== COMPLETE THE FOLLOWING ==
(1) Answer these from the piece on mission and spiritual formation:
(a) Which group does the text compare to a church group working on a Habitat House?
(b) What position does Robert Martin hold?
(c) What does Bishop Robert Schnase call mission that places people in situations that will change their minds?
(2) In the piece on mission and spiritual formation, which activities are named as things that tend to go on inside the church?
(3) Pick up the piece on mission and spiritual formation after its last sentence and carry it forward.

== EXCERPT PROVIDED ==
In this day, when many people are more attracted to our mission than our worship, it is essential that we learn how to recognize and nurture the spiritual fruits of mission engagement.

Often, the church has regarded spiritual formation and mission as two different realms. Dominant models of Christian formation see mission engagement as the end product of the discipleship journey. It comes after people have matured in faith through activities such as worship, Christian education, and small groups — things that tend to go on inside the church. Then, they head outside the church in mission.

One unfortunate consequence of the bifurcation of spiritual formation and mission is that our Christian service often isn’t much different than the work of secular community groups. The church group working on a Habitat House may not be having a significantly different experience than the Kiwanis’s Club group, except that they may have some vague notion that church people should do good in Christ’s name.

But at the same time, we know that God can use our mission endeavors to open our eyes to human need, instill compassion in our hearts, and inspire us toward generosity and sacrificial living. In this day, when many people are more attracted to our mission than our worship, it is essential that we learn how to recognize and nurture the spiritual fruits of mission engagement. So what are some key factors that promote spiritual formation through mission?

Getting beyond our comfort zones. So often, the conventions of our day-to-day lives prevent us from seeing the world through God’s eyes. But when we step away from what Robert Martin, Dean of Wesley Theological Seminary, has called “our addiction to safety, security, and status,” we open ourselves to experiencing God and others in new ways. This is one reason people often return from mission trips with a truer and fuller understanding of other people’s circumstances, more aware of their own social location and privilege, and more aware of God at work in the world.

We need to structure mission activities so that they lead people into what Bishop Robert Schnase calls “risk-taking” mission — mission that places people in situations that will change their minds. We don’t want to push people into the deep end before they can swim. But making sandwiches in a church kitchen or collecting toiletries can be a good and important starting point, especially if these activities are a window for understanding the needs of others and a doorway into more relational and collaborative ways of engaging. So a key consideration is: what are the stepping stones that lead participants to deeper, more sustained, and more transformational mission relationships?

== DATA BLOCK ==
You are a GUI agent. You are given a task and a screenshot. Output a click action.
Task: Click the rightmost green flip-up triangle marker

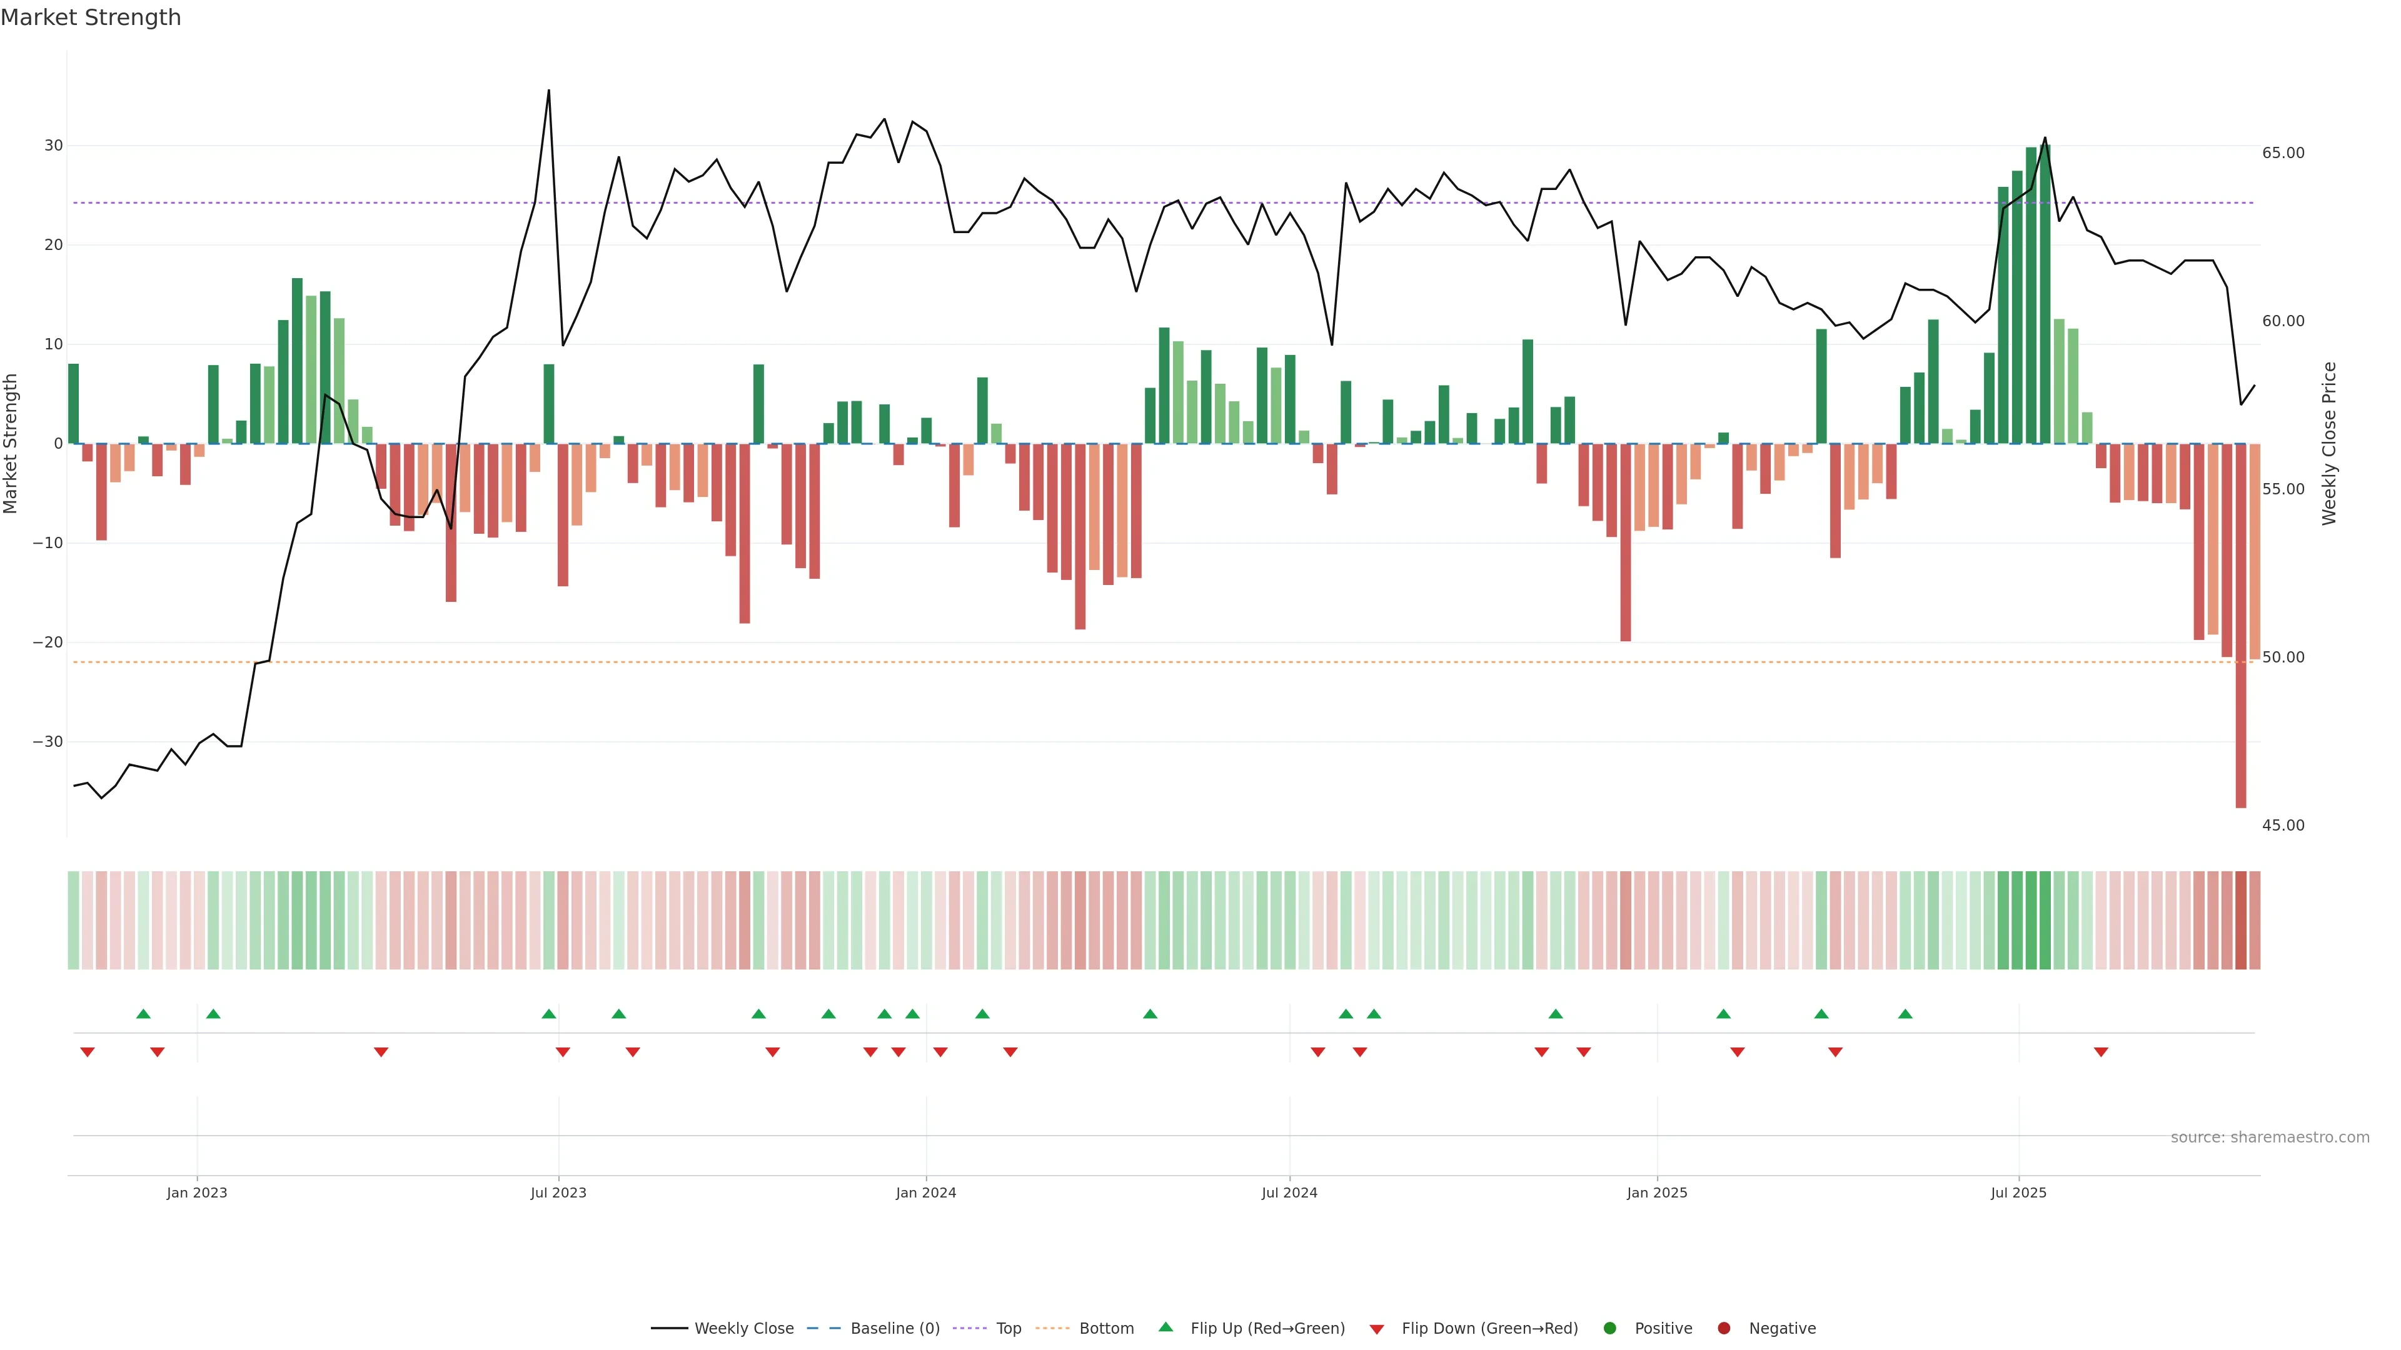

== FINAL ANSWERS ==
(1)
(a) The Kiwanis's Club group.
(b) Dean of Wesley Theological Seminary.
(c) "Risk-taking" mission.

(2) Worship, Christian education, and small groups.

(3)
Framing experiences. We need to give mission participants the lenses and vocabulary they need to make spiritual sense of what they encounter when serving others. This involves casting a vision for how faith is lived out through sacrificial service, telling stories of how Christian service transforms our lives and the lives of others, and continually contextualizing the meaning of mission through dialogue and teaching, prayer and preaching.

Group engagement. Everything we know about spiritual formation suggests that small group encounters are important vehicles of growth. One reason mission trips are often so formative is that they promote the kind of interpersonal bonding that facilitates spiritual exploration. We can bring this benefit to other types of activities, as well, whether it’s encouraging existing small groups to take on regular service commitments or using teams to implement ongoing mission activities. Mission is more spiritually impactful when we do it with others.

Ongoing reflection. There is a growing body of research on the effectiveness of short-term mission experiences. It points to the importance of integrating learning, debriefing, and reflection into mission experiences. We need to ask provocative questions that help participants connect the dots between faith and action. We need to help them understand how what they do relates to Christian discipleship. But the research suggests that spiritual revelation received on the mission field doesn’t often translate into sustained personal transformation unless this reflection is ongoing — before, during, and perhaps most importantly, after mission experiences.

Leadership. All of this underscores the critical variable of leadership. Because mission leaders frame expectations and contextualize the experience for other participants, we need to equip them as spiritual guides, not just project leaders.

Because discipleship is a learned behavior, leading people effectively in mission can help them learn about faith by living faithfully. While we never want to be accused of undertaking mission for our own sake, we can still be mindful of how mission engagement nurtures us in faith and discipleship.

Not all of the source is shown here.